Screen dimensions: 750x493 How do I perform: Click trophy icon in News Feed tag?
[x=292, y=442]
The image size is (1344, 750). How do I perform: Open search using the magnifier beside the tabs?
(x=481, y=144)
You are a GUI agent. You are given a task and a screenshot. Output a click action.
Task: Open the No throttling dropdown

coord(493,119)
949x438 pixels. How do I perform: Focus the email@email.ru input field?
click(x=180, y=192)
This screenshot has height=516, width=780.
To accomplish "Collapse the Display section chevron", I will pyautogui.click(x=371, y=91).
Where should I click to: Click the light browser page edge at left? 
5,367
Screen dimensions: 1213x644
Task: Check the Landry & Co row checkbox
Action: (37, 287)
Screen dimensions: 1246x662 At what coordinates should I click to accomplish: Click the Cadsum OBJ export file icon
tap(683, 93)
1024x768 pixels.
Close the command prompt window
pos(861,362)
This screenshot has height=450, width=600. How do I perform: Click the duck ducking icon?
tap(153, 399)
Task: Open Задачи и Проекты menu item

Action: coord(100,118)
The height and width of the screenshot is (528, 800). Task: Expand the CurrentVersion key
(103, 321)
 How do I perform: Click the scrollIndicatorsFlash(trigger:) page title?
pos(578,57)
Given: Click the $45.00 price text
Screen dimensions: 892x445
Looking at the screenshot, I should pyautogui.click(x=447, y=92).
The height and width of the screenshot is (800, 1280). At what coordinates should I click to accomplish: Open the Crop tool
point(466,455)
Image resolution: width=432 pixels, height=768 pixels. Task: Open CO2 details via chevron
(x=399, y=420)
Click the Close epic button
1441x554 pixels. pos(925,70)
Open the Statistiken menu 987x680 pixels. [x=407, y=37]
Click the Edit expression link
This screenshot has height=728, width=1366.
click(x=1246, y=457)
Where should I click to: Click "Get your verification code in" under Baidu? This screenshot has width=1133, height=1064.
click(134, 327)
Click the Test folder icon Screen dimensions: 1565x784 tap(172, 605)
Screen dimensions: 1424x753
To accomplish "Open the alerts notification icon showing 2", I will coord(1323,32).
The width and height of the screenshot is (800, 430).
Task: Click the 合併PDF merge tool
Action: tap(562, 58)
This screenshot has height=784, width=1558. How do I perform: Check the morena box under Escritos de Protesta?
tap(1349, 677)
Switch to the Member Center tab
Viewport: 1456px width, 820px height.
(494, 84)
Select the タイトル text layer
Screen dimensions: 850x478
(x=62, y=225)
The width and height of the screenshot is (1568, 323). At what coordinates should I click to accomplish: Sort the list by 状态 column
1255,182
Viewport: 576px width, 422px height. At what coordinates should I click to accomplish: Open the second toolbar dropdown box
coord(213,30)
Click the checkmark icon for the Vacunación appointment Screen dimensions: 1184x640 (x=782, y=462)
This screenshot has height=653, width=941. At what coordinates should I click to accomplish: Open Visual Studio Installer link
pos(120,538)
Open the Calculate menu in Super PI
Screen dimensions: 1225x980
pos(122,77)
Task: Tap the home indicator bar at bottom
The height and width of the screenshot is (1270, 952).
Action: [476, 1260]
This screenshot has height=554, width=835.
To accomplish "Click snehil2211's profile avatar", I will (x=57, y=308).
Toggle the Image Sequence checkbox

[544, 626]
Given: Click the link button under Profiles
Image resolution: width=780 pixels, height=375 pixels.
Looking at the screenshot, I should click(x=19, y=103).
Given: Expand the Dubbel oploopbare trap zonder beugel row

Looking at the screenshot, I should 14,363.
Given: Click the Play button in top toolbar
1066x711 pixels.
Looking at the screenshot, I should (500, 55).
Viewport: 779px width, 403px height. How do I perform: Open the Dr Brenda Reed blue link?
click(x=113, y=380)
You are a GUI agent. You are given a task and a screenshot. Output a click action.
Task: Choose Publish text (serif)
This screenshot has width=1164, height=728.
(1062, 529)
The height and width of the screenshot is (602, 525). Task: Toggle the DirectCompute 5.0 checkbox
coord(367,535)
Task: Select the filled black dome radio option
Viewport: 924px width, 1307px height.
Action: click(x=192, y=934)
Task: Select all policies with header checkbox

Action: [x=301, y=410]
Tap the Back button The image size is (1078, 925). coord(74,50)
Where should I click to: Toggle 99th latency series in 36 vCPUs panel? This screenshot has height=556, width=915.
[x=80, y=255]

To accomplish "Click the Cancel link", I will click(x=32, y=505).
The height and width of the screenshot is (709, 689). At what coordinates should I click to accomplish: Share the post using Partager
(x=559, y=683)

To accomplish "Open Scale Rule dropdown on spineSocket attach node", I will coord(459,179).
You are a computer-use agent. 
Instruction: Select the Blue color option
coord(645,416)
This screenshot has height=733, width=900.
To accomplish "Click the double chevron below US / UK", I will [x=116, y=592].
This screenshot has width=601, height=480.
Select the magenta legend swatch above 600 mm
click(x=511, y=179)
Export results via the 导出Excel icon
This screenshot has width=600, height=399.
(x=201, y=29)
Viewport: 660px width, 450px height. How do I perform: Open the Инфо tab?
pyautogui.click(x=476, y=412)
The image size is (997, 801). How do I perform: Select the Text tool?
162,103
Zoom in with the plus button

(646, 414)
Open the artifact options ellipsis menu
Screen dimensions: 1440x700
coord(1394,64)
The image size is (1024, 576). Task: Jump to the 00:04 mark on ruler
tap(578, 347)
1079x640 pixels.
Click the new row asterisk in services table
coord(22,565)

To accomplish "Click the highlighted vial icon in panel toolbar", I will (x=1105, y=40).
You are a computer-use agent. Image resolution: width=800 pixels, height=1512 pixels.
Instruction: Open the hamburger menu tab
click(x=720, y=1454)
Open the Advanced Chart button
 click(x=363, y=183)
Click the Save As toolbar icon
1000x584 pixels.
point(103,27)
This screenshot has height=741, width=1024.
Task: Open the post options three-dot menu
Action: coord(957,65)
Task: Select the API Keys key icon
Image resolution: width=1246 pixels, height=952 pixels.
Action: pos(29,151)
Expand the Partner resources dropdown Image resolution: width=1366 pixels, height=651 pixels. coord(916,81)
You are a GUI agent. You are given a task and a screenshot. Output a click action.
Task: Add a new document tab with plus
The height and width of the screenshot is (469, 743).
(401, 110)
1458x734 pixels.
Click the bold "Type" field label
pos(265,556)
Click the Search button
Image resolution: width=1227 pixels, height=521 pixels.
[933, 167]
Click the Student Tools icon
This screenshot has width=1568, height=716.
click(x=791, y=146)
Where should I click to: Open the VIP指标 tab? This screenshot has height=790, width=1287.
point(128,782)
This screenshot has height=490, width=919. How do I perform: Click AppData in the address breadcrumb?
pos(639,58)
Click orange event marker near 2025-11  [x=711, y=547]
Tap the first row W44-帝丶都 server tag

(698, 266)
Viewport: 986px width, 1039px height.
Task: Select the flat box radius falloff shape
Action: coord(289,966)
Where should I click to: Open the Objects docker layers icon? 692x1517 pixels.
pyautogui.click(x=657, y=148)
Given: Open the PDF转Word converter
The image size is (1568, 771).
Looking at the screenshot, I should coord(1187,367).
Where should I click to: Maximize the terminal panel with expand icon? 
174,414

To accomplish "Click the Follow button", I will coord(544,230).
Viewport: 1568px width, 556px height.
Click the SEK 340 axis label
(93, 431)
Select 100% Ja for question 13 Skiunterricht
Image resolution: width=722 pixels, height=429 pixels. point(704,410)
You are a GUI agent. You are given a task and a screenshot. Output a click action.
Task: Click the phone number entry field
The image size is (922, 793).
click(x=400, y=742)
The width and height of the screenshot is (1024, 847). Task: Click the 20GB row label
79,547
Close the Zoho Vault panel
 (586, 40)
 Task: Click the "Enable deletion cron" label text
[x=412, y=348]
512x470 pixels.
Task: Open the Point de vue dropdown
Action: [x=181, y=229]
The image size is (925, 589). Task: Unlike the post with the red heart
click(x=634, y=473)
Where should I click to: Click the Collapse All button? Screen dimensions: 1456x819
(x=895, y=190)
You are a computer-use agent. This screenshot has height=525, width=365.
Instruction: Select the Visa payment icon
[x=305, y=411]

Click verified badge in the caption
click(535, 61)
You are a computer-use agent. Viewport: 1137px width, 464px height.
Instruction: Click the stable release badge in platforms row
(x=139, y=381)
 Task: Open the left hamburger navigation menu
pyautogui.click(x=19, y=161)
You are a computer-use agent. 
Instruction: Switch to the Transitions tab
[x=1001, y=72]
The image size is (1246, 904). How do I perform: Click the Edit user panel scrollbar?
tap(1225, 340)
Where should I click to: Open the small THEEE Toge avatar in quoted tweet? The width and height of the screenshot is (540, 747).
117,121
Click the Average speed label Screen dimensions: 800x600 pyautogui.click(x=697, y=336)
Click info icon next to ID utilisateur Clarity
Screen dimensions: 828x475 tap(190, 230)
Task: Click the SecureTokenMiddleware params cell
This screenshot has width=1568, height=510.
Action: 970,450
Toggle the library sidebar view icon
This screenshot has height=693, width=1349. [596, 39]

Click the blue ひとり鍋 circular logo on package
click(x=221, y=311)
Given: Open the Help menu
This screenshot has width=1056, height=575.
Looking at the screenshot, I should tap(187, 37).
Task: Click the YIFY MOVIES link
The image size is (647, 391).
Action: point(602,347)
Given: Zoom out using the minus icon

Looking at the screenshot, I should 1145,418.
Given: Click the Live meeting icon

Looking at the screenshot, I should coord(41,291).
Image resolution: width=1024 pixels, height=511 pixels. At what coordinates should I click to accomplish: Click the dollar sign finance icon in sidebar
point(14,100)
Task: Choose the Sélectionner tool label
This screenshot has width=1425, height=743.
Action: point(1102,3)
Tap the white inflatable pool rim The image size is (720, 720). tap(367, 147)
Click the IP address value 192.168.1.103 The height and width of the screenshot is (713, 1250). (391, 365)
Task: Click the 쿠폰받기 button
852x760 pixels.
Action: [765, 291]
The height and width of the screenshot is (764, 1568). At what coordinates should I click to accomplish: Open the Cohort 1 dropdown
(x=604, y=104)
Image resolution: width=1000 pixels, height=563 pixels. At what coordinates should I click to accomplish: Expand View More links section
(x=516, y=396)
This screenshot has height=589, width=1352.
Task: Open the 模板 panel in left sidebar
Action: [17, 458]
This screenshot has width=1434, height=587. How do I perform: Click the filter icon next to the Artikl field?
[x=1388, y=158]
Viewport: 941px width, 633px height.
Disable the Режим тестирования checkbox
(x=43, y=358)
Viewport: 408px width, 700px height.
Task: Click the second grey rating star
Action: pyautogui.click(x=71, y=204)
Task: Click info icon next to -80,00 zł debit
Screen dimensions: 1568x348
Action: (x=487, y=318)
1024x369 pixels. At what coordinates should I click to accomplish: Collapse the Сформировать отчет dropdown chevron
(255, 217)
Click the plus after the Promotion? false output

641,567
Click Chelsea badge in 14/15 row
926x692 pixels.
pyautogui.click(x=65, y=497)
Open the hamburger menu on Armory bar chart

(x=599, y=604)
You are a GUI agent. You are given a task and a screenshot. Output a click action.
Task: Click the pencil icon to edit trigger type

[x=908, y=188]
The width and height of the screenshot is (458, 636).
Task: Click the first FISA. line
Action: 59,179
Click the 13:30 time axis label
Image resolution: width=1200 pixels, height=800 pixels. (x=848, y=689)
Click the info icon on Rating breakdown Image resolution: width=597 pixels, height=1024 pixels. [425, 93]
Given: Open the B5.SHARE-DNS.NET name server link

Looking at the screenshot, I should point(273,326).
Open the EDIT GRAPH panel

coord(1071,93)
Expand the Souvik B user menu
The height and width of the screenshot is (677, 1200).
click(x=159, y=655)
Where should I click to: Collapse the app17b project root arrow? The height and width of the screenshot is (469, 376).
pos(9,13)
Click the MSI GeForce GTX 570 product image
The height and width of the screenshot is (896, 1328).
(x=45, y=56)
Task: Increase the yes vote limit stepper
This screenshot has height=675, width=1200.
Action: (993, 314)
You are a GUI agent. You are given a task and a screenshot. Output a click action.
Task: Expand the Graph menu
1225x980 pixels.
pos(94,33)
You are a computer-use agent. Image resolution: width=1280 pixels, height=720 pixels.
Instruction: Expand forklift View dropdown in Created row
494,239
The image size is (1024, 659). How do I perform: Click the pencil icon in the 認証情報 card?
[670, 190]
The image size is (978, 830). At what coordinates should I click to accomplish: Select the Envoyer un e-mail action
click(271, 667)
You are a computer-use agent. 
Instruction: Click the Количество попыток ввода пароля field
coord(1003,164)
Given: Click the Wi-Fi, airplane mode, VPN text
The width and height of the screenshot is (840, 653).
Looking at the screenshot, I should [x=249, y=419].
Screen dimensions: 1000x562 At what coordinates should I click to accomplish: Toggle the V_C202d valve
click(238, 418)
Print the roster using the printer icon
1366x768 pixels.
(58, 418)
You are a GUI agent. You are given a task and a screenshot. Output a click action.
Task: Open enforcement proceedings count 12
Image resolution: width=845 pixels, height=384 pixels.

==========

### Assignment:
In the records above, find the line with "Given: Expand the"; write out exactly that line and each one after it, stopping after the line with "Task: Select the filled".

### Exercise output:
Given: Expand the Dubbel oploopbare trap zonder beugel row

Looking at the screenshot, I should 14,363.
Given: Click the Play button in top toolbar
1066x711 pixels.
Looking at the screenshot, I should (500, 55).
Viewport: 779px width, 403px height. How do I perform: Open the Dr Brenda Reed blue link?
click(x=113, y=380)
You are a GUI agent. You are given a task and a screenshot. Output a click action.
Task: Choose Publish text (serif)
This screenshot has width=1164, height=728.
(1062, 529)
The height and width of the screenshot is (602, 525). Task: Toggle the DirectCompute 5.0 checkbox
coord(367,535)
Task: Select the filled black dome radio option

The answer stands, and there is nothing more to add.